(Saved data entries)
══════

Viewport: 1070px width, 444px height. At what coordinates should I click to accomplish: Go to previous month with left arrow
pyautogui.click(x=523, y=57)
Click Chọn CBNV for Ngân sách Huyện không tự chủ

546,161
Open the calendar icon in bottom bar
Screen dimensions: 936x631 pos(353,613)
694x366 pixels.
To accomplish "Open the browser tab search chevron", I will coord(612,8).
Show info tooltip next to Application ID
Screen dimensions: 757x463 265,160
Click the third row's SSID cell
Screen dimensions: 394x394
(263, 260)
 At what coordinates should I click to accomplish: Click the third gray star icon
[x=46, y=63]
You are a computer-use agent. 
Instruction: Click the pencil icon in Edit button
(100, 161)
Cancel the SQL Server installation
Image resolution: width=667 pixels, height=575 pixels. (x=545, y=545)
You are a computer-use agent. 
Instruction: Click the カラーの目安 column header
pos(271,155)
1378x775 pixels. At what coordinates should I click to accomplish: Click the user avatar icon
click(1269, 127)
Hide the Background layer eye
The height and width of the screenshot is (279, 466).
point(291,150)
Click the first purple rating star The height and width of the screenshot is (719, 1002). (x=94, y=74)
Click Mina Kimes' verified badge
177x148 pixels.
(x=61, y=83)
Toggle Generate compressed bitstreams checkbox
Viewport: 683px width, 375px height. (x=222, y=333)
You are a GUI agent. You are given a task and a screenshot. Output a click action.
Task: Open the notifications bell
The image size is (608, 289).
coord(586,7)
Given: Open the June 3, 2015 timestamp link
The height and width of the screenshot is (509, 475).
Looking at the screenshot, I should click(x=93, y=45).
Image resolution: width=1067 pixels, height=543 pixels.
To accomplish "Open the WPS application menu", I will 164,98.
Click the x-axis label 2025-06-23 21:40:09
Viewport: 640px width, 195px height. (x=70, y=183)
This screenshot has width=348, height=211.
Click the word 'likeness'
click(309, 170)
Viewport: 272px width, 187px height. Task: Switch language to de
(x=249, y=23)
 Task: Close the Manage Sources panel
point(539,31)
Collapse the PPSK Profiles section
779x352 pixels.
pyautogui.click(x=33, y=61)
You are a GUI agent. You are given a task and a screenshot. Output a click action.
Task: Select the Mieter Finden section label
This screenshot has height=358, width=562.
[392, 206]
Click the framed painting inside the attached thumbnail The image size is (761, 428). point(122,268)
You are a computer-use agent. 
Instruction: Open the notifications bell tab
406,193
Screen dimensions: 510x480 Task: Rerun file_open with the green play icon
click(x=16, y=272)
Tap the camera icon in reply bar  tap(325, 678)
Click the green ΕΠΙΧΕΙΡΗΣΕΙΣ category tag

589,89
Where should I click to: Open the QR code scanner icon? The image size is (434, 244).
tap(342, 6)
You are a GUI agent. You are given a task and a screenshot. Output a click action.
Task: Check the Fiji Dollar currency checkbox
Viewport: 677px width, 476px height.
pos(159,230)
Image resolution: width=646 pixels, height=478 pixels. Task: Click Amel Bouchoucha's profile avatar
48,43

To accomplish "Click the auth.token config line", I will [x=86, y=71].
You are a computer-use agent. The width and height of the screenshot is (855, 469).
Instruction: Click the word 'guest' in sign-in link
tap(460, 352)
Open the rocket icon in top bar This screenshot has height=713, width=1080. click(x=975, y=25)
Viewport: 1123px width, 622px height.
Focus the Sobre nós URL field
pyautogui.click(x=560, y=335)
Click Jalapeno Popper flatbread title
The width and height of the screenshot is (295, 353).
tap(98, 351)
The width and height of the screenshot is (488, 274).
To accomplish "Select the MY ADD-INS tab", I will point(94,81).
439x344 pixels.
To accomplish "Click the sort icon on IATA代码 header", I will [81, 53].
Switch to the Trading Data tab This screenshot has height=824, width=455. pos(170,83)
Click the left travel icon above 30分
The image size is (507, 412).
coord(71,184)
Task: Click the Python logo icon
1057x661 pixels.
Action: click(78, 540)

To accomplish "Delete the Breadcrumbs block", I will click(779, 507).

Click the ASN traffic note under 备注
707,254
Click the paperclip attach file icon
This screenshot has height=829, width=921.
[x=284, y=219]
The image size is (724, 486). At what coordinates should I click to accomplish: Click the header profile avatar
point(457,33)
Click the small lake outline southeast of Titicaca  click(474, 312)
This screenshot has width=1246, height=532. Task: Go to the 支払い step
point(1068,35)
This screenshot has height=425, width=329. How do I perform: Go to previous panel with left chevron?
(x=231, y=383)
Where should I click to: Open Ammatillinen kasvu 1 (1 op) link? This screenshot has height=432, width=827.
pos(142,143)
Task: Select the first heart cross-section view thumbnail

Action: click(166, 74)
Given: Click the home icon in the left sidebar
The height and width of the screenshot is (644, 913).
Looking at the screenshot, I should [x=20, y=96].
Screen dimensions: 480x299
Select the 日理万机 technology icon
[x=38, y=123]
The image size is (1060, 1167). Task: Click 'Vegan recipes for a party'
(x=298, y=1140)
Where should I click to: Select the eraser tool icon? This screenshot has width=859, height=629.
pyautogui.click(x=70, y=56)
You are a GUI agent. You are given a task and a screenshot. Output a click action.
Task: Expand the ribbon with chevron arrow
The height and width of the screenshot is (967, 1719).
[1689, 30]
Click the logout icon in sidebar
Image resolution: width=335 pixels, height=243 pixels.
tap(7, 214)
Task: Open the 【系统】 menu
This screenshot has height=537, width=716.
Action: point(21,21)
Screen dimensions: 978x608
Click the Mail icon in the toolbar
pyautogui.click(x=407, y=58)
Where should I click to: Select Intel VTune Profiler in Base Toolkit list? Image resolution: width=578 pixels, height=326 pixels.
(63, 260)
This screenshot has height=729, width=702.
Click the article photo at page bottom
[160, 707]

══════

Copy down the whole of the data above, matching it exactly.

Viewport: 1070px width, 444px height. At what coordinates should I click to accomplish: Go to previous month with left arrow
pyautogui.click(x=523, y=57)
Click Chọn CBNV for Ngân sách Huyện không tự chủ

546,161
Open the calendar icon in bottom bar
Screen dimensions: 936x631 pos(353,613)
694x366 pixels.
To accomplish "Open the browser tab search chevron", I will coord(612,8).
Show info tooltip next to Application ID
Screen dimensions: 757x463 265,160
Click the third row's SSID cell
Screen dimensions: 394x394
(263, 260)
 At what coordinates should I click to accomplish: Click the third gray star icon
[x=46, y=63]
You are a computer-use agent. 
Instruction: Click the pencil icon in Edit button
(100, 161)
Cancel the SQL Server installation
Image resolution: width=667 pixels, height=575 pixels. (x=545, y=545)
You are a computer-use agent. 
Instruction: Click the カラーの目安 column header
pos(271,155)
1378x775 pixels. At what coordinates should I click to accomplish: Click the user avatar icon
click(1269, 127)
Hide the Background layer eye
The height and width of the screenshot is (279, 466).
point(291,150)
Click the first purple rating star The height and width of the screenshot is (719, 1002). (x=94, y=74)
Click Mina Kimes' verified badge
177x148 pixels.
(x=61, y=83)
Toggle Generate compressed bitstreams checkbox
Viewport: 683px width, 375px height. (x=222, y=333)
You are a GUI agent. You are given a task and a screenshot. Output a click action.
Task: Open the notifications bell
The image size is (608, 289).
coord(586,7)
Given: Open the June 3, 2015 timestamp link
The height and width of the screenshot is (509, 475).
Looking at the screenshot, I should click(x=93, y=45).
Image resolution: width=1067 pixels, height=543 pixels.
To accomplish "Open the WPS application menu", I will 164,98.
Click the x-axis label 2025-06-23 21:40:09
Viewport: 640px width, 195px height. (x=70, y=183)
This screenshot has width=348, height=211.
Click the word 'likeness'
click(309, 170)
Viewport: 272px width, 187px height. Task: Switch language to de
(x=249, y=23)
 Task: Close the Manage Sources panel
point(539,31)
Collapse the PPSK Profiles section
779x352 pixels.
pyautogui.click(x=33, y=61)
You are a GUI agent. You are given a task and a screenshot. Output a click action.
Task: Select the Mieter Finden section label
This screenshot has height=358, width=562.
[392, 206]
Click the framed painting inside the attached thumbnail The image size is (761, 428). point(122,268)
You are a computer-use agent. 
Instruction: Open the notifications bell tab
406,193
Screen dimensions: 510x480 Task: Rerun file_open with the green play icon
click(x=16, y=272)
Tap the camera icon in reply bar  tap(325, 678)
Click the green ΕΠΙΧΕΙΡΗΣΕΙΣ category tag

589,89
Where should I click to: Open the QR code scanner icon? The image size is (434, 244).
tap(342, 6)
You are a GUI agent. You are given a task and a screenshot. Output a click action.
Task: Check the Fiji Dollar currency checkbox
Viewport: 677px width, 476px height.
pos(159,230)
Image resolution: width=646 pixels, height=478 pixels. Task: Click Amel Bouchoucha's profile avatar
48,43

To accomplish "Click the auth.token config line", I will [x=86, y=71].
You are a computer-use agent. The width and height of the screenshot is (855, 469).
Instruction: Click the word 'guest' in sign-in link
tap(460, 352)
Open the rocket icon in top bar This screenshot has height=713, width=1080. click(x=975, y=25)
Viewport: 1123px width, 622px height.
Focus the Sobre nós URL field
pyautogui.click(x=560, y=335)
Click Jalapeno Popper flatbread title
The width and height of the screenshot is (295, 353).
tap(98, 351)
The width and height of the screenshot is (488, 274).
To accomplish "Select the MY ADD-INS tab", I will point(94,81).
439x344 pixels.
To accomplish "Click the sort icon on IATA代码 header", I will [81, 53].
Switch to the Trading Data tab This screenshot has height=824, width=455. pos(170,83)
Click the left travel icon above 30分
The image size is (507, 412).
coord(71,184)
Task: Click the Python logo icon
1057x661 pixels.
Action: click(78, 540)

To accomplish "Delete the Breadcrumbs block", I will click(779, 507).

Click the ASN traffic note under 备注
707,254
Click the paperclip attach file icon
This screenshot has height=829, width=921.
[x=284, y=219]
The image size is (724, 486). At what coordinates should I click to accomplish: Click the header profile avatar
point(457,33)
Click the small lake outline southeast of Titicaca  click(474, 312)
This screenshot has width=1246, height=532. Task: Go to the 支払い step
point(1068,35)
This screenshot has height=425, width=329. How do I perform: Go to previous panel with left chevron?
(x=231, y=383)
Where should I click to: Open Ammatillinen kasvu 1 (1 op) link? This screenshot has height=432, width=827.
pos(142,143)
Task: Select the first heart cross-section view thumbnail

Action: click(166, 74)
Given: Click the home icon in the left sidebar
The height and width of the screenshot is (644, 913).
Looking at the screenshot, I should [x=20, y=96].
Screen dimensions: 480x299
Select the 日理万机 technology icon
[x=38, y=123]
The image size is (1060, 1167). Task: Click 'Vegan recipes for a party'
(x=298, y=1140)
Where should I click to: Select the eraser tool icon? This screenshot has width=859, height=629.
pyautogui.click(x=70, y=56)
You are a GUI agent. You are given a task and a screenshot. Output a click action.
Task: Expand the ribbon with chevron arrow
The height and width of the screenshot is (967, 1719).
[1689, 30]
Click the logout icon in sidebar
Image resolution: width=335 pixels, height=243 pixels.
tap(7, 214)
Task: Open the 【系统】 menu
This screenshot has height=537, width=716.
Action: point(21,21)
Screen dimensions: 978x608
Click the Mail icon in the toolbar
pyautogui.click(x=407, y=58)
Where should I click to: Select Intel VTune Profiler in Base Toolkit list? Image resolution: width=578 pixels, height=326 pixels.
(63, 260)
This screenshot has height=729, width=702.
Click the article photo at page bottom
[160, 707]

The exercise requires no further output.